### EXCERPTED PASSAGE
========

American Theocracy: The Peril and Politics of Radical Religion, Oil, and Borrowed Money in the 21st Century by Kevin Phillips (Viking 2006)
Kevin Phillips thinks the country is going all to hell, a predicament that’s largely the fault, his title suggests, of people who think the country is going to Hell. But thank God for subtitles — the real situation is of course a bit more complicated.
Phillips is a former Republican strategist and a keen analyst — his 1969 The Emerging Republican Majority was one of the first analyses of the realignment of the Republicans’ presidential strategy away from the Northeast and towards its current reliance on white Sun-Belt residents. Phillips eventually came to regret this Southward and Westward turn, but he remains, apparently, a conservative of sorts, although he’s deeply uncomfortable with the contemporary Republican Party and the most visible forms of conservatism in American politics.
It’s largely because Phillips is not a flaming leftist that his criticisms of current policy and his analysis of (to use a technical term) how deeply fucked we are pack such rhetorical force. The book is concerned with what Phillips sees as the coming end of the American empire do to three forces: the approaching peak of oil production and the subsequent difficulties for the current U.S. oil-based economy, the transformation of the Republican Party into the nation’s first religious party (based on a fundamentalist religion), and the untenable levels of debt held by the U.S. and its citizens. Along the way, Phillips seems almost to take pleasure in attacking the most sacred of Republican cows: the Iraq War, “pro-family” politics, the financial-services industry.
According to Phillips, the U.S. economy’s dependence on oil places it in the position of the coal-dependent British economy at the beginning of the twentieth century. Committed to petroleum, our system may not be flexible enough to survive the end of the oil era. Phillips takes the standard peak oil analysis at face value: Soon worldwide oil production will peak, meaning diminishing amounts of oil will be available to feed increasing global demands.

========

### DATA

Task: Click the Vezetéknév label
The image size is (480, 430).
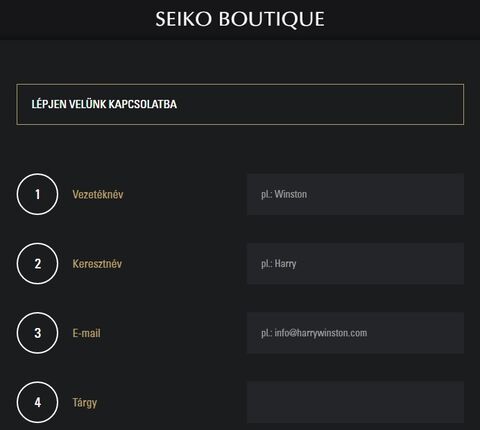Action: tap(98, 194)
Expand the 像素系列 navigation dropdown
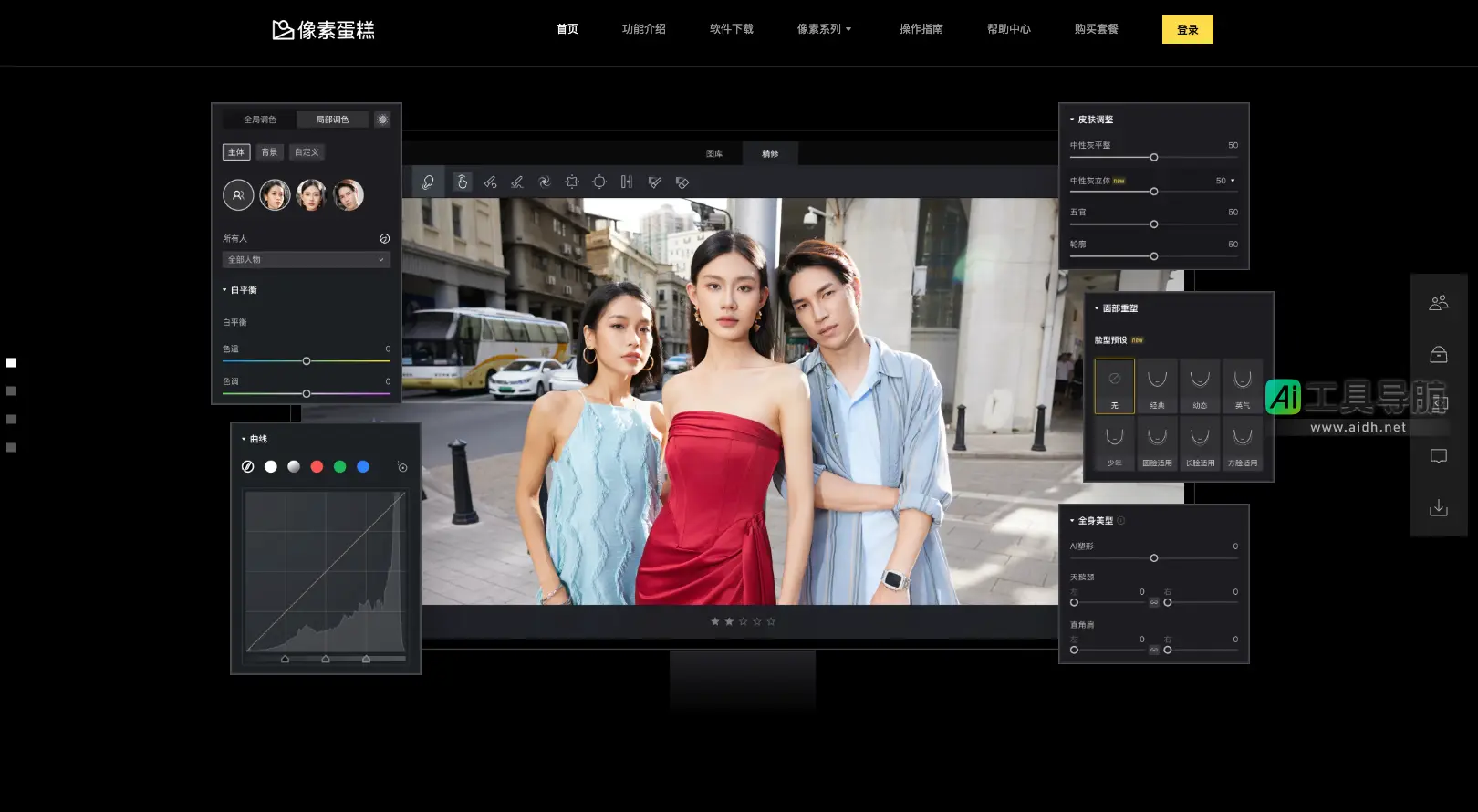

========

### TASKS TO PERFORM
1) From the review of American Theocracy above, copy everything from "Phillips is a" down to "in American politics." without changing a word.
2) Answer these questions using the review of American Theocracy above:
(a) In what year did Phillips publish The Emerging Republican Majority?
(b) Which publisher is listed for American Theocracy?
(c) To what economy does Phillips compare the oil-dependent U.S. economy?

### OUTPUTS IN ORDER
1)
Phillips is a former Republican strategist and a keen analyst — his 1969 The Emerging Republican Majority was one of the first analyses of the realignment of the Republicans’ presidential strategy away from the Northeast and towards its current reliance on white Sun-Belt residents. Phillips eventually came to regret this Southward and Westward turn, but he remains, apparently, a conservative of sorts, although he’s deeply uncomfortable with the contemporary Republican Party and the most visible forms of conservatism in American politics.

2)
(a) 1969
(b) Viking
(c) The coal-dependent British economy at the beginning of the twentieth century